Excerpt to read Start Marker
The proposed merger of Boeing Co. and McDonnell Douglas Corp. could lead to an unprecedented showdown between U.S. and European antitrust authorities. On May 21, the European Union issued a "statement of objections" on the deal--a first step toward blocking it later this summer. The U.S. Federal Trade Commission is expected to approve the merger. If the EU rules against it, the U.S. may retaliate by slapping tariffs on European aerospace rival Airbus Industrie--or other trade war-style tactics.
What's disheartening about this debate is its hypocrisy. While pretending to defend competition in commercial aviation, a truly global industry, Brussels and Washington continue to protect national interests. The problem is that antitrust law has not kept up with the globalizing economy. Although the idea has been discussed for years, the world still lacks a neutral antitrust enforcer authorized to make professional decisions based on a single set of internationally agreed-upon rules.
If ever a case needed international review, Boeing-McDonnell is it. The $14 billion combination would leave only two civil aircraft makers, Boeing-McDonnell and Airbus. And few industries are as global as commercial aircraft. Airlines now buy planes from just three companies. Last year, Boeing had about 65% of the market, Airbus had 31%, and St. Louis-based McDonnell Douglas the remaining 4%.
WORRIED. The EU's Commissioner for Competition, Karel van Miert, argues that a merger would increase Boeing-McDonnell's market share in Europe to a level that, according to EU regulations, would "impede effective competition" there. FTC Chairman Robert Pitofsky, meanwhile, will probably claim that the combination would scarcely change the competitive landscape for commercial aircraft, since McDonnell Douglas is such a weak player.
Excerpt to read End Marker
Records shown Start Marker
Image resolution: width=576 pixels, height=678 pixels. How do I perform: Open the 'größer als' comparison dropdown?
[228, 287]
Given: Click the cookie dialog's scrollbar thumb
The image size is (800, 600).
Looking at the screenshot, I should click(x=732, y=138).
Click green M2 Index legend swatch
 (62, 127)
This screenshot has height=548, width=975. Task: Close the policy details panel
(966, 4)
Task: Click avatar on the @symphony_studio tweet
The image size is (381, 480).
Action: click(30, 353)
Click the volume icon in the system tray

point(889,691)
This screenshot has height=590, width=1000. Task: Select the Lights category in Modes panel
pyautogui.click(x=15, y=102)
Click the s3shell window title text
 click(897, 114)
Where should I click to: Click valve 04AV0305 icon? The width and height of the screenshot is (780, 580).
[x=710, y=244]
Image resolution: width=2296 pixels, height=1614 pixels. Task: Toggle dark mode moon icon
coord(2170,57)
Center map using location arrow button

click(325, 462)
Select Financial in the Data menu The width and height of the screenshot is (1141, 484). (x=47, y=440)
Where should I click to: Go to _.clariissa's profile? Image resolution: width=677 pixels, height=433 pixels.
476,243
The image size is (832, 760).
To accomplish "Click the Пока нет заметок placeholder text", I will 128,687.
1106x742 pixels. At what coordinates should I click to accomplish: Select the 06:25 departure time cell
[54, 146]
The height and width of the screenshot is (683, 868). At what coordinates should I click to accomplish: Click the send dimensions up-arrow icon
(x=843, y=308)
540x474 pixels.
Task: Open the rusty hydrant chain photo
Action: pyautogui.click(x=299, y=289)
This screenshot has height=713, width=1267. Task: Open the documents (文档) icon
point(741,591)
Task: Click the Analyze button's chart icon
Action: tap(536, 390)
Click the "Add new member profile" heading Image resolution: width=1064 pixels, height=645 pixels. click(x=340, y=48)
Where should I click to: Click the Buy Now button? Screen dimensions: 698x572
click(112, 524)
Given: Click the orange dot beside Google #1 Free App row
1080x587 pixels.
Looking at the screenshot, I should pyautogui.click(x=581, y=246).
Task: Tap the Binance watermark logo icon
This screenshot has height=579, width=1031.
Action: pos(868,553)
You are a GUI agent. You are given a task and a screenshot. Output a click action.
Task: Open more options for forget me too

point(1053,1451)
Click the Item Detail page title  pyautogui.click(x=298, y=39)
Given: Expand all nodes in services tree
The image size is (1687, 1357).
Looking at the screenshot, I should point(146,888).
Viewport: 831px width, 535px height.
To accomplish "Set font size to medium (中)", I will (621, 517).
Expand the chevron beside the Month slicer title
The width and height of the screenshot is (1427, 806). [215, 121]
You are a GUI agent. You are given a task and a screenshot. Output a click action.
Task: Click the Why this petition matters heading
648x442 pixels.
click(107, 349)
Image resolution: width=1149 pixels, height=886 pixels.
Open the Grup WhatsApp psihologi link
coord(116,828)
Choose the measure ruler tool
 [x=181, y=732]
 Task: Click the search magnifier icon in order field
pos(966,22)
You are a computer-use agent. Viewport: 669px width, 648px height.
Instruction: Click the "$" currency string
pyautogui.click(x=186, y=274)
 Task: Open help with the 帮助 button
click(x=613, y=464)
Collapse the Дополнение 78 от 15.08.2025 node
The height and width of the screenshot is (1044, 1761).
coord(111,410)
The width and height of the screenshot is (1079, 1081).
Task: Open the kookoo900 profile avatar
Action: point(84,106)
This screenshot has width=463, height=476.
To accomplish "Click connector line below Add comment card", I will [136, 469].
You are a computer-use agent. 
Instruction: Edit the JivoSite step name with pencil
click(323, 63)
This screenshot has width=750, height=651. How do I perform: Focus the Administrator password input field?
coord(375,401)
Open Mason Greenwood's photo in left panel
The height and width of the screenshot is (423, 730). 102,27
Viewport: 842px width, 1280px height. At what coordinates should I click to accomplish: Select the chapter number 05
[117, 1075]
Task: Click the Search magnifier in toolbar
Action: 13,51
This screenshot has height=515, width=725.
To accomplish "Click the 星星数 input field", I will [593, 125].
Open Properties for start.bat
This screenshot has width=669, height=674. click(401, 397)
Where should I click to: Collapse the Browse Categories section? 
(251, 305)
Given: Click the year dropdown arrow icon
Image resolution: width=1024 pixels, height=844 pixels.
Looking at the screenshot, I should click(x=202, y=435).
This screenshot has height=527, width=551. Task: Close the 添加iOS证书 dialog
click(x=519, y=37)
Records shown End Marker
- [Task description]:
Do these statements agree with the article on the Boeing-McDonnell Douglas merger? For each, answer yes or no and quote the article's deciding words. (a) The European Union issued its statement of objections on May 21. (b) McDonnell Douglas held 31% of the market last year. (c) The U.S. Federal Trade Commission is expected to block the merger.

- [Task output]:
(a) Yes: "On May 21, the European Union issued a "statement of objections" on the deal"
(b) No: "Airbus had 31%, and St. Louis-based McDonnell Douglas the remaining 4%"
(c) No: "The U.S. Federal Trade Commission is expected to approve the merger."